L’ atmosfera in radio (radio sandonà) era quella dell’armadio, luci basse e musica a tutto volume in cuffia, ma c’era lui con quella spugna gialla da urlo che scendeva sul mixer: il microfono. Mi sorpresi perché sono un timido e sicuramente il più taciturno della compagnia, ma davanti alla spugna gialla mi scioglievo e dicevo cose che forse non sarebbero uscite senza quel tramite.
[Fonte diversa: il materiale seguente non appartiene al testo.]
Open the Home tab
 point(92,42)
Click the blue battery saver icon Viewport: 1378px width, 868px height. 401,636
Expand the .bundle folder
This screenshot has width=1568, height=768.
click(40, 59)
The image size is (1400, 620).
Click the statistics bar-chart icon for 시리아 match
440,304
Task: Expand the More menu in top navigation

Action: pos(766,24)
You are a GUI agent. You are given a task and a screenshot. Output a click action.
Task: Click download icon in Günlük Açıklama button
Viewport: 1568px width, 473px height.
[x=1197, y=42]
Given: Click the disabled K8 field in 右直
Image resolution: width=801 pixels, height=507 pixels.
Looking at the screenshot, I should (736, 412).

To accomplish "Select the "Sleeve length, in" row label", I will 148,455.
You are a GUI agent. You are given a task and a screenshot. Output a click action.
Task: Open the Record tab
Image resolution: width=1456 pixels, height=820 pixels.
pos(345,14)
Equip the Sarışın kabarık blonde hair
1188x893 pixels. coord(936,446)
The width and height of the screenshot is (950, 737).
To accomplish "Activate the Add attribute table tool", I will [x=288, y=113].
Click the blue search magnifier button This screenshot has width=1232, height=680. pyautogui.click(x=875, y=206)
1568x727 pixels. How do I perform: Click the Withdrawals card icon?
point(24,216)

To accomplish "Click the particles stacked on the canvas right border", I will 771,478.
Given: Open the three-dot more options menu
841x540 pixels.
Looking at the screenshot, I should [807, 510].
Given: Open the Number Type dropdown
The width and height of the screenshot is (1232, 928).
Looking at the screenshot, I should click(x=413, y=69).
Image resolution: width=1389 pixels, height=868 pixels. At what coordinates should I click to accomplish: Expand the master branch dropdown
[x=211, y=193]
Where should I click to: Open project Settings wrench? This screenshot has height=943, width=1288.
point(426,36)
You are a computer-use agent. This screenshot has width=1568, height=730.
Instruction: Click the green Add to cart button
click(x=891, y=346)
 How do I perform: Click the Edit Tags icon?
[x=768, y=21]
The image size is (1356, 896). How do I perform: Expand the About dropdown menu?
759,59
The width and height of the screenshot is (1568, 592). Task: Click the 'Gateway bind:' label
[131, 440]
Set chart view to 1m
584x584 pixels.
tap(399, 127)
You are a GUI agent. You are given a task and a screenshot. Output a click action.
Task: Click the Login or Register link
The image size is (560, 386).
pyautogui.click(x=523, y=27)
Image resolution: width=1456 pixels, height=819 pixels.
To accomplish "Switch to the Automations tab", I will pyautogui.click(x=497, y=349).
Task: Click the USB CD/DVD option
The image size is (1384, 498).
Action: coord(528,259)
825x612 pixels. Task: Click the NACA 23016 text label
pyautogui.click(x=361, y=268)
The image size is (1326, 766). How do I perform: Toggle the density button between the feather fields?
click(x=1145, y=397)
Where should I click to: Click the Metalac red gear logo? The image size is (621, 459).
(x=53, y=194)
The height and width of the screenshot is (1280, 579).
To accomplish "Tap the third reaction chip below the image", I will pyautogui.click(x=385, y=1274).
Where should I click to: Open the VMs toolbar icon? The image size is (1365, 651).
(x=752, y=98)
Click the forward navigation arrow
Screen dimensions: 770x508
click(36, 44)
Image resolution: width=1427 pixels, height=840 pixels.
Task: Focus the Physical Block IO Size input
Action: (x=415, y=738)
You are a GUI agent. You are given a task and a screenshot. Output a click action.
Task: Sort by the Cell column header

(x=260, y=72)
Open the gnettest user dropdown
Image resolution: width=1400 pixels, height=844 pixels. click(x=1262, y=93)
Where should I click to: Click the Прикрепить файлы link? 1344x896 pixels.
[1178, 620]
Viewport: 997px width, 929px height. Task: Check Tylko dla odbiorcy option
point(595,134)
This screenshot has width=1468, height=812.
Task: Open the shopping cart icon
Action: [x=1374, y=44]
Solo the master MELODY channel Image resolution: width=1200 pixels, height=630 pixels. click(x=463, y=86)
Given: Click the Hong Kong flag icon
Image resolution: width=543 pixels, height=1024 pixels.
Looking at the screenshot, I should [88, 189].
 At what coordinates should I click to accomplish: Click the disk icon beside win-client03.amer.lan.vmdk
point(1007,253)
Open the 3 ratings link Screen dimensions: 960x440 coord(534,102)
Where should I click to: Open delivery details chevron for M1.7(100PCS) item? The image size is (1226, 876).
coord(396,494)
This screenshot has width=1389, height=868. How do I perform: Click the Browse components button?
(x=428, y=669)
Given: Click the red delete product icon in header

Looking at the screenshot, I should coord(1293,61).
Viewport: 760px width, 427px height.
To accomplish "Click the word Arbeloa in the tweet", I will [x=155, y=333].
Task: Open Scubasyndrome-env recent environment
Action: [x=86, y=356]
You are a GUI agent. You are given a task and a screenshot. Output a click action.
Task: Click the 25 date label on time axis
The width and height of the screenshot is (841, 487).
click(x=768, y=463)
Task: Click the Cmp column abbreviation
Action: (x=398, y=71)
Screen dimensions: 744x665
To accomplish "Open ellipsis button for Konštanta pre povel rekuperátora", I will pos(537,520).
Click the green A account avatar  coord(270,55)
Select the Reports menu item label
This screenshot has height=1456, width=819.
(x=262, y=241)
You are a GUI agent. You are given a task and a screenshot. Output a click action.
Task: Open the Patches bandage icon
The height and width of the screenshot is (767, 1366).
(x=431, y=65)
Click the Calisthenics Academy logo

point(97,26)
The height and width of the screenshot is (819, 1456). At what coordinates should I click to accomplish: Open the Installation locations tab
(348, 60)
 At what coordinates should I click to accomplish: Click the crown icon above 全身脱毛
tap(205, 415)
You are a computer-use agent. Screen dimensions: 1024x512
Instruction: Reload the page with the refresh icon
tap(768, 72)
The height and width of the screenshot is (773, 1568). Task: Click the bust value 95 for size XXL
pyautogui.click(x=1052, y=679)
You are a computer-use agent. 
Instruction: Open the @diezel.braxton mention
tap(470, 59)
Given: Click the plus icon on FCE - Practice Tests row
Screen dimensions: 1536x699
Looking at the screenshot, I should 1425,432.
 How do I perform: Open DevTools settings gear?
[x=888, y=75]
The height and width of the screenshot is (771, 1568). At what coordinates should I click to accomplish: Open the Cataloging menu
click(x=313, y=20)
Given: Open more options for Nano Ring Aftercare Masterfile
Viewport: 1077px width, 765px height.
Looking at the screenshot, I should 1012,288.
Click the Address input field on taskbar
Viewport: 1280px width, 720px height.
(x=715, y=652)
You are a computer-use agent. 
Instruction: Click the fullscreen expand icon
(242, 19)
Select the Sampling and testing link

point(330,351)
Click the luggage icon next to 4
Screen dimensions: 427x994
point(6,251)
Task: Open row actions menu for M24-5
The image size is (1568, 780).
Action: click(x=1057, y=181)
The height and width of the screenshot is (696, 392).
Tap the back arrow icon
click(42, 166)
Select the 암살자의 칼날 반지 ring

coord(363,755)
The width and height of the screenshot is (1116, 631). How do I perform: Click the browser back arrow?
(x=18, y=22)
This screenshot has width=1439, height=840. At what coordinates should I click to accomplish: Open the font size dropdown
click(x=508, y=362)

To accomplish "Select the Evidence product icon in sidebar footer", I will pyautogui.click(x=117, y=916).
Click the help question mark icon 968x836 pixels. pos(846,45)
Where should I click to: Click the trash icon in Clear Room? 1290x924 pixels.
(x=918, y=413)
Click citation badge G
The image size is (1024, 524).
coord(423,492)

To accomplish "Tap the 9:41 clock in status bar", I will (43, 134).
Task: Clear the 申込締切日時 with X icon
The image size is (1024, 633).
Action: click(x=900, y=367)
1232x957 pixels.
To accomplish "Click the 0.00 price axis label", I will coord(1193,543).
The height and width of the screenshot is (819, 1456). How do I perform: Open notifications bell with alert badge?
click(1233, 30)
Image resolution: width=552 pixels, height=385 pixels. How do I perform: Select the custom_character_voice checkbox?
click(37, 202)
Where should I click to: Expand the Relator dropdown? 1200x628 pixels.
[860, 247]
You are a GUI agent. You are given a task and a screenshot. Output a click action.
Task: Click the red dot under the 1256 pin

Mi resi conto di avere degli ascoltatori solo dopo la prima lettera ricevuta, era il 1989 ed ero troppo giovane e in stato confusionale per capire che da quel momento non avrei più smesso di trasmettere.
Gli anni novanta furono una deriva straordinaria, la rivoluzione elettronica, la disgregazione delle identità che hanno fatto l’ossatura del ventesimo secolo, la comunicazione globale e musicalmente la fine delle onde musicali.
Non ci sono più new wave e neppure no-wave, perché l’onda è il mondo stesso, la musica è infinita e provoca il mal di mare, internet, la digitalizzazione, rende tutto più complesso (più ricco?!)
Ma nonostante questo oceano burrascoso non rinuncio alla dolce deriva, creando mappe di svincolamento, vie di uscita dall’accelerazione tecno-mondana, dove la mente, il corpo trovi il respiro giusto per continuare il viaggio dentro il suono.
Nasce “Diserzioni”, sapendo che non ci sono onde da seguire ma mappe da disegnare.
Ci sono suoni, voci, persone che ci serve ritrovare quando si è perduti nel caos, perchè fanno parte di noi, ti permettono di concatenare, di trovare il giusto ritmo.
E cosi strada facendo ho trovato Radio Sherwood, per me una radio mitica, molti ascoltatori diventati poi collaboratori e soprattutto coloro che mi fecero appassionare alla radio, ovvero Mirco e Massimo di “Nocturnal Emission”.
”Diserzioni” diventa anche “vs Nocturnal Emission” indagando su ritorni, vagabondaggi, pulsazioni, cercando l’eco dei suoni disseminati nell’era globale, creando (im)probabili rotte di viaggio.
La radio oggi, secondo me, nel tempo dell’iper-produzione semiotica deve essere capace di andare al ritmo imprevedibile della dolce deriva, ed cartografare suoni ed emozioni a venire.